Use o simulador do Meu INSS para calcular tempo de contribuição e estimativa de benefício em 2026, com reajuste de 3,9% nos benefícios acima do salário mínimo, novo teto e regras de transição
O INSS atualizou valores e endureceu critérios de aposentadoria para 2026, o que exige planejamento dos trabalhadores que se aproximam do benefício. A ferramenta do Meu INSS permite simular cenários e estimar o valor e o tempo que ainda falta contribuir.
O simulador usa os dados que constam na base do instituto e já foi adaptado às regras deste ano. A estimativa serve para consulta e orienta quando começar a reunir documentos e provar tempo de contribuição.
Para entender as mudanças no teto, no reajuste e nas regras de transição, e como o simulador pode ajudar no seu planejamento, confira as explicações a seguir, conforme informação divulgada pelo g1
Como funciona o simulador do INSS
O simulador está disponível no site e no aplicativo Meu INSS, ele estima o tempo de contribuição e o valor do benefício com base nos registros do instituto. O simulador já considera as regras de 2026, mas o resultado gerado vale somente para consulta e não garante o direito à aposentadoria.
Importante, esse último serviço, no entanto, apenas é feito para os segurados que estão a, no máximo, cinco anos de adquirir o direito à aposentadoria. Quando a simulação indicar que o segurado atingiu os requisitos em alguma categoria, ele pode entrar com o pedido no INSS para verificar o direito.
O que mudou nos valores em 2026
O INSS iniciou 2026 com reajuste de 3,9% para benefícios acima do salário mínimo. O teto dos benefícios do INSS sobe de R$ 8.157,41 para R$ 8.475,55, o que impacta a faixa máxima dos pagamentos.
Esses números alteram a projeção do benefício estimado pelo simulador, especialmente para quem tem salários mais altos, e devem ser considerados ao avaliar quando requerer a aposentadoria.
Regras gerais e transição em 2026
A regra geral exige que mulheres se aposentem com idade mínima de 62 anos, e pelo menos 15 anos de contribuição. Para homens, são 65 anos de idade e 20 de contribuição. Essas são as regras de base, vigentes para pedidos novos.
Para quem já contribuía antes da reforma de 2019, há regras de transição que mudam anualmente até 2031. Em 2026, a idade mínima para solicitar a aposentadoria sobe seis meses em relação ao ano anterior, com mulheres precisando ter, no mínimo, 59 anos e seis meses, e homens, 64 anos e seis meses.
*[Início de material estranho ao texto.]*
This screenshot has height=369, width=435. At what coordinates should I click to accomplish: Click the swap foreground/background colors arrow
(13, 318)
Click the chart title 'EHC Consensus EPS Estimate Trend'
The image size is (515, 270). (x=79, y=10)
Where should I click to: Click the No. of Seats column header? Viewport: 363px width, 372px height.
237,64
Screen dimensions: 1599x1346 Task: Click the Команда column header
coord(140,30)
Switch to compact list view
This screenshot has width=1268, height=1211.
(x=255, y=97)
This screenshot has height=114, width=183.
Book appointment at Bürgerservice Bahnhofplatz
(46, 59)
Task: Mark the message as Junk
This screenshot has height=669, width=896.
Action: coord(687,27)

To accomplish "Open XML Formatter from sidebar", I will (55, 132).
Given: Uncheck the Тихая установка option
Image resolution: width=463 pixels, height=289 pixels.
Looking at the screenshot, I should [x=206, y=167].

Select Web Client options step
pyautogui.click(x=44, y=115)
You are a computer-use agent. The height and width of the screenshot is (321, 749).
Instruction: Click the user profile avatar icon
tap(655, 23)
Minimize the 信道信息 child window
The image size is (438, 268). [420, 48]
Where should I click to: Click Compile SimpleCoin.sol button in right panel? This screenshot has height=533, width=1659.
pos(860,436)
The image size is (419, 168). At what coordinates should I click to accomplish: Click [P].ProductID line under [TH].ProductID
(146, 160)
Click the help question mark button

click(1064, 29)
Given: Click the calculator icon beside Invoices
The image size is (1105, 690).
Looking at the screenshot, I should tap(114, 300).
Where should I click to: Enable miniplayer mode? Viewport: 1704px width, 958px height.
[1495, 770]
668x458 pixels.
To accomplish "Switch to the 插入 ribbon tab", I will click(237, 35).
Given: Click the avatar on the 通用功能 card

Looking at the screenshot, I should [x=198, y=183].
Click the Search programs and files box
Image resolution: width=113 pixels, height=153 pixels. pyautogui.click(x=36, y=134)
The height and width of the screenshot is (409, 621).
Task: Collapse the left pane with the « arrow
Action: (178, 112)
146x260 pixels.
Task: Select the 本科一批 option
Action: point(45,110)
Além disso, o tempo mínimo de contribuição é de 30 anos para as mulheres e de 35 para os homens. Também há alterações na regra dos pontos, com a pontuação mínima exigida sendo 93 para mulheres e 103 pontos para homens.
Regras de pedágio e exemplos práticos
A transição traz modalidades diferentes, como o pedágio de 50% e o pedágio de 100%. No pedágio de 50% a idade mínima exigida é de 57 anos para mulher e de 60 anos para o homem, ele aplica metade do tempo que faltava quando a reforma entrou em vigor.
EXEMPLO: Um trabalhador que já havia contribuído por 33 anos e que, antes da reforma da Previdência, tinha apenas mais 24 meses de contribuição pendentes, terá de trabalhar por mais 12 meses. Já o pedágio de 100% exige cumprir integralmente o tempo pendente, e pode resultar em benefício maior.
O que fazer se os dados estiverem incorretos
O simulador usa as informações registradas no INSS, por isso é fundamental checar histórico de vínculos e contribuições. Se constatar dados incorretos, a orientação é buscar correção junto ao instituto e, se necessário, procurar um advogado especializado em direito previdenciário.
Lembre-se, a simulação é ferramenta de planejamento, ela não substitui o processo oficial. Quando a simulação indicar elegibilidade, o pedido formal no INSS é o passo seguinte para confirmar o direito e o valor do benefício.